● **SUPPLIED PASSAGE**

Accessories: Hoods & Hats

By HL Lantani de Forez

I costume and dress in almost every major time period from the SCA. One of my goals in 2020 has been to fully outfit my wardrobe for different time periods. My dual goal, in focusing on accessories, is to improve my tailoring skills. I am entirely self-taught as a costumer, and while I can construct almost anything, I am trying to bring my tailoring and fit skills up to par. As a result, a lot of my focus has gone into making accessories, both to practice hand-sewing and tailoring, and to add polishing touches to my different wardrobes.

Most of these accessories have been cursorily researched, meaning I have used either historic photos and/or well-done research from other historians and/or SCAdian costumers. I do not intend to submit these in A&S competitions. They reflect some of my recent work, and I would appreciate any advice/geeking out with people interested in accessories!

● **DATASET**
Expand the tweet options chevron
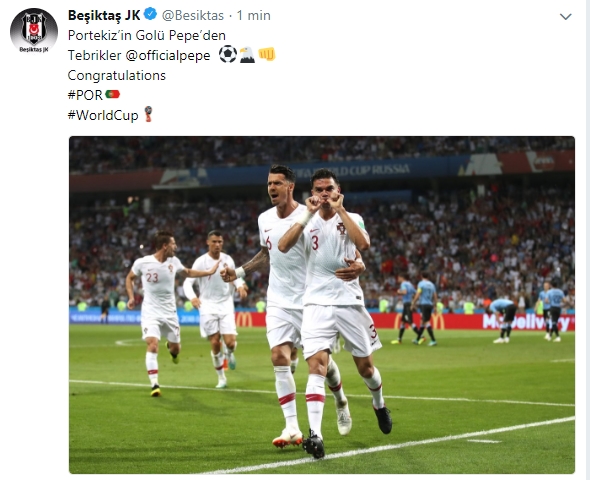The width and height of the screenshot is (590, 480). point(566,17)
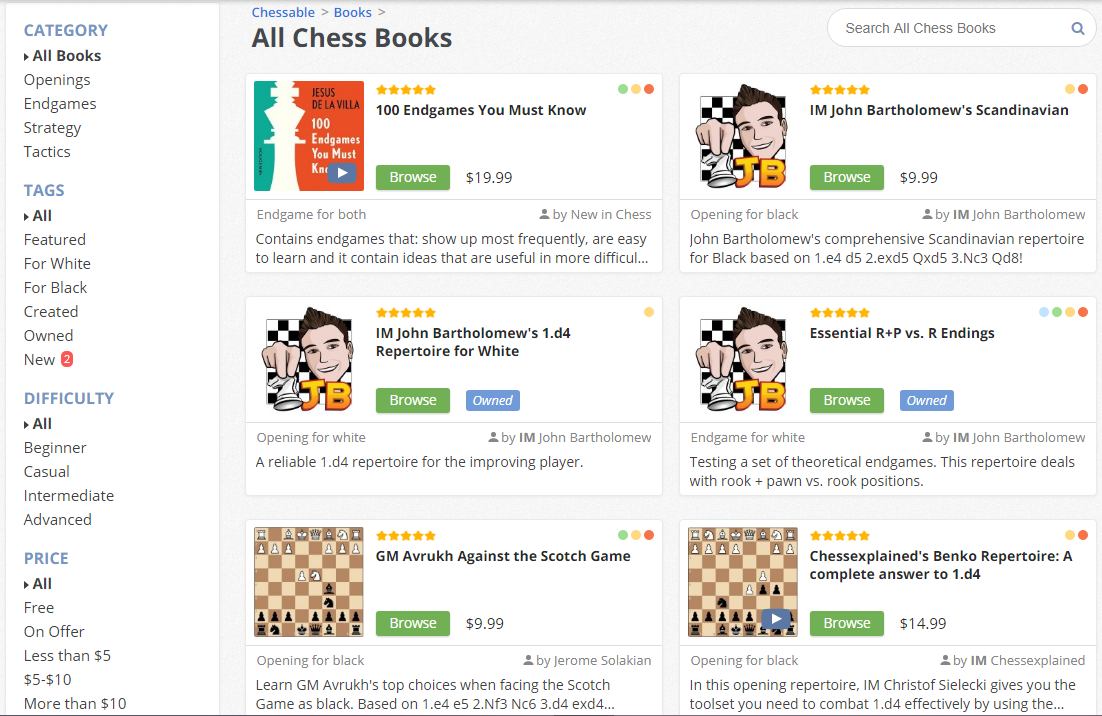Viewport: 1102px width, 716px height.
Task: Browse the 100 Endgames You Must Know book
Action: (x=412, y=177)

* * *

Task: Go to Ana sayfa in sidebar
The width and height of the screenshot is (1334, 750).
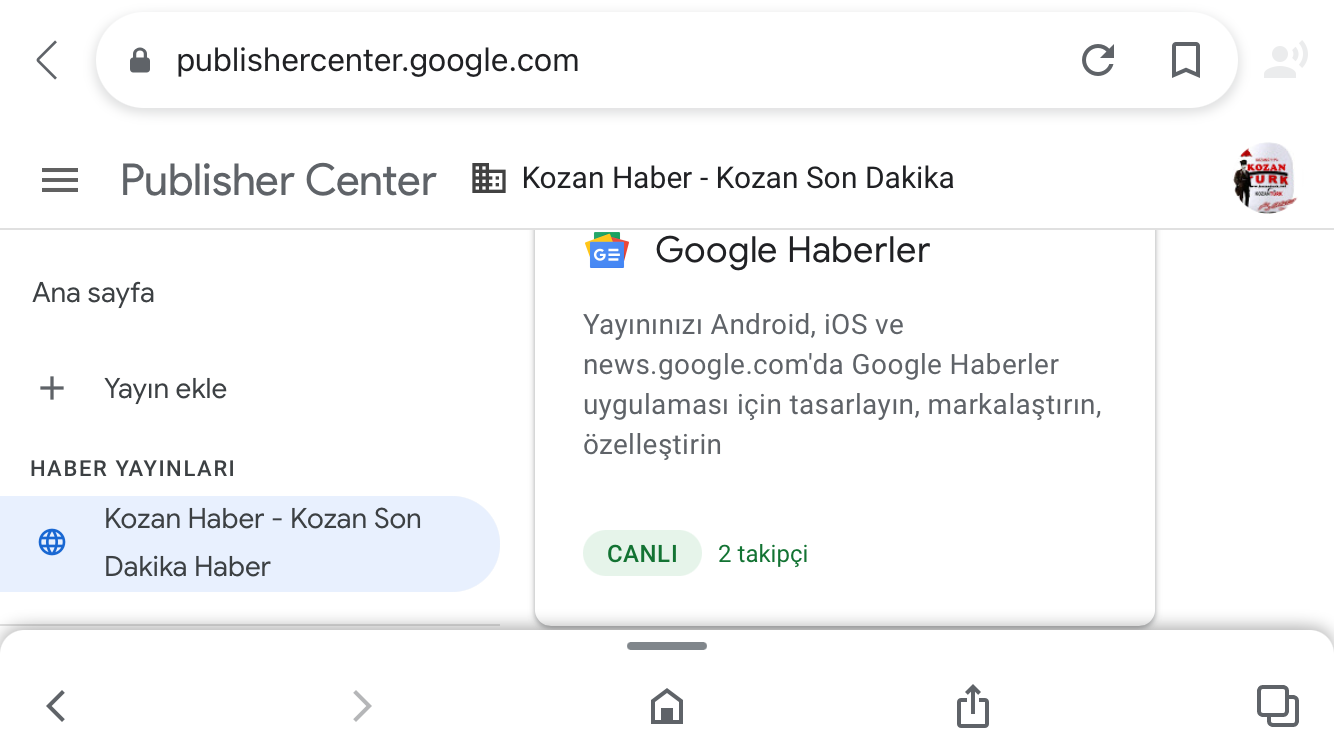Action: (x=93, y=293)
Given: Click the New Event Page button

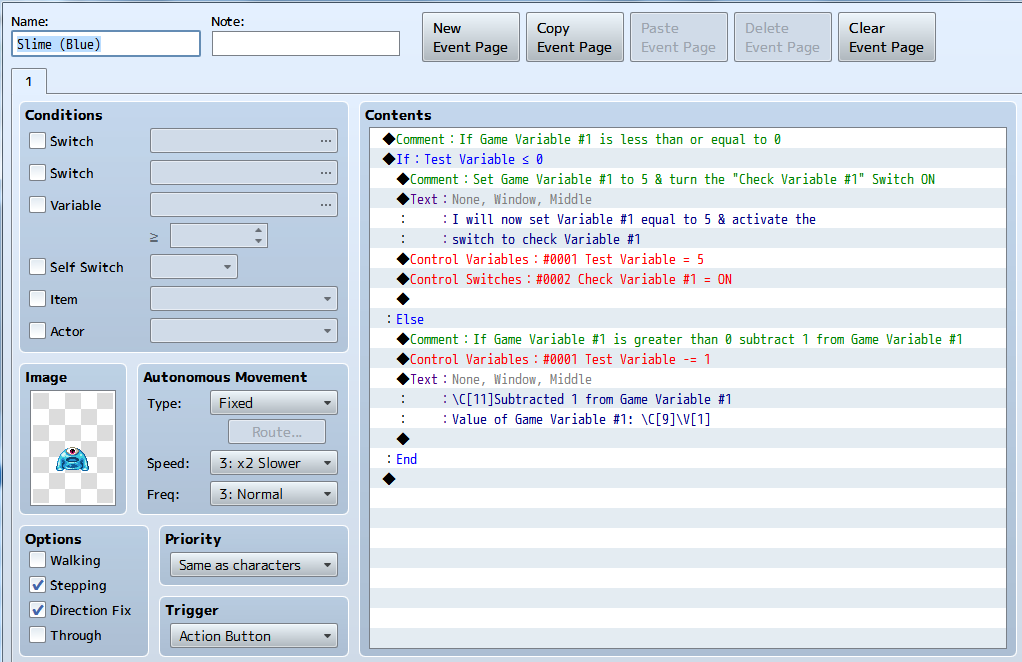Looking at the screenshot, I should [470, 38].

* * *

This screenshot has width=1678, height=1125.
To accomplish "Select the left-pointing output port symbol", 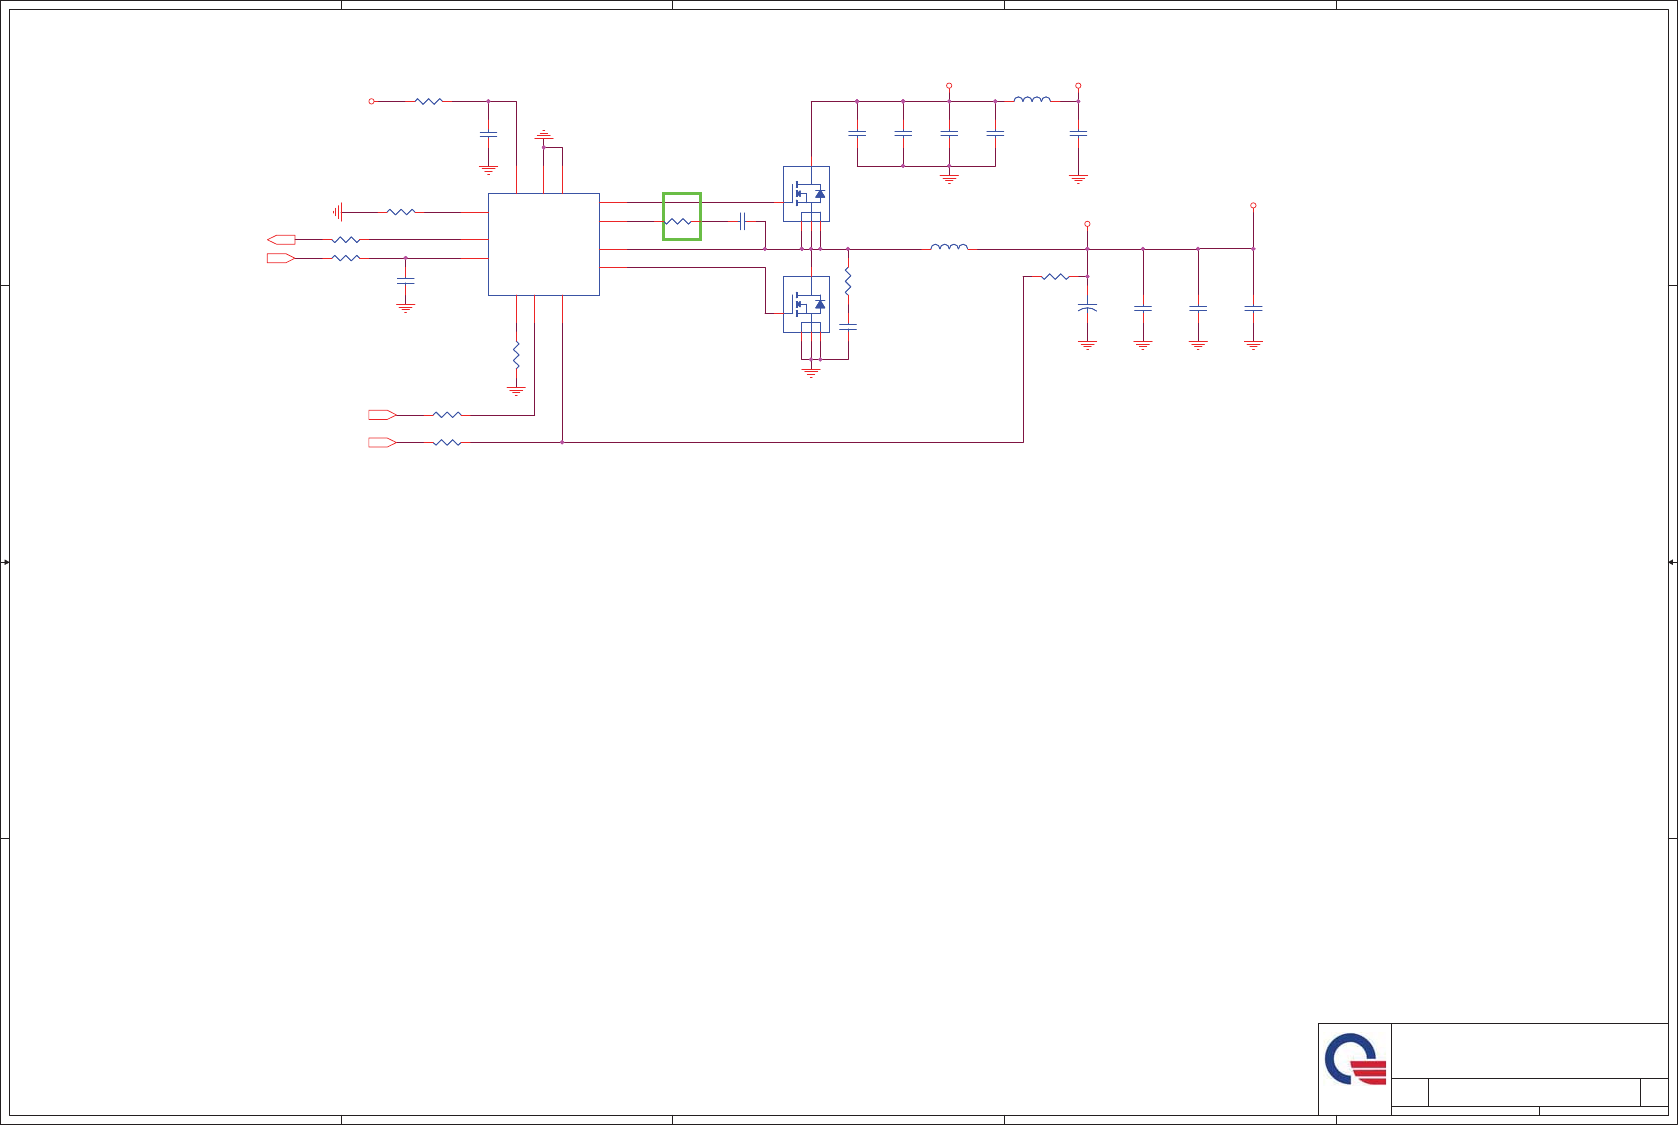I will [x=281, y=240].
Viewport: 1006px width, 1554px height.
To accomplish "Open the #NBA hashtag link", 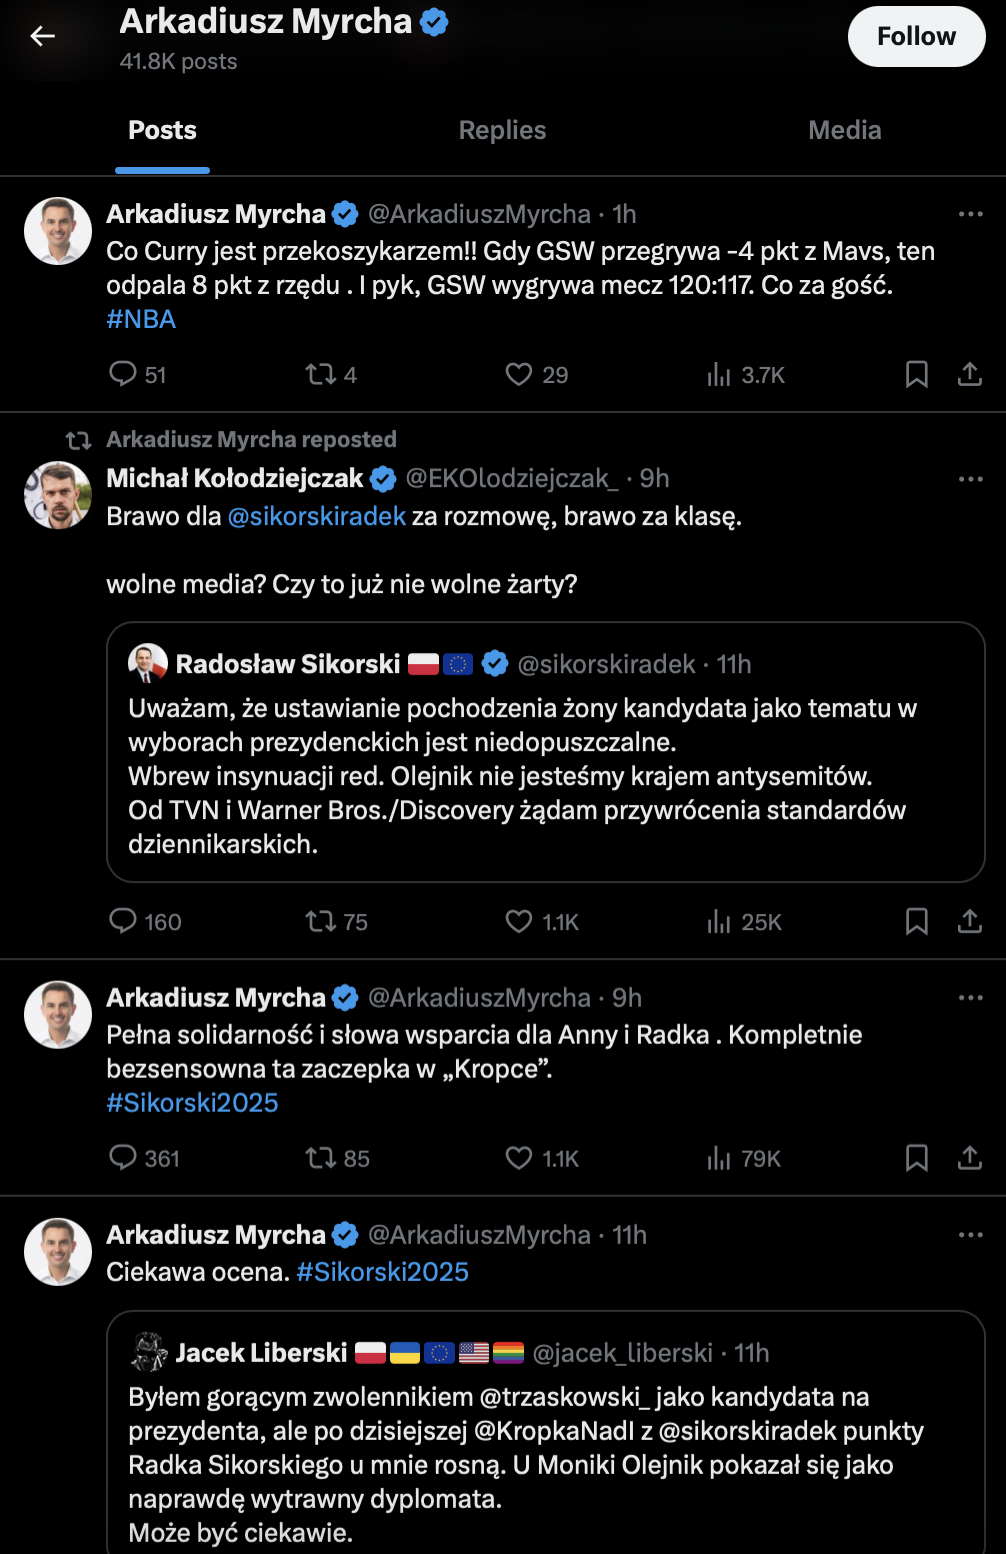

● **CHALLENGE A**
In the hoods and hats passage, what was one of the author's goals in 2020?
● **CHALLENGE B**
Reproduce the hoods and hats passage from "By HL Lantani" to "my different wardrobes.".

● **EXPECTED OUTPUT A**
To fully outfit their wardrobe for different time periods.

● **EXPECTED OUTPUT B**
By HL Lantani de Forez

I costume and dress in almost every major time period from the SCA. One of my goals in 2020 has been to fully outfit my wardrobe for different time periods. My dual goal, in focusing on accessories, is to improve my tailoring skills. I am entirely self-taught as a costumer, and while I can construct almost anything, I am trying to bring my tailoring and fit skills up to par. As a result, a lot of my focus has gone into making accessories, both to practice hand-sewing and tailoring, and to add polishing touches to my different wardrobes.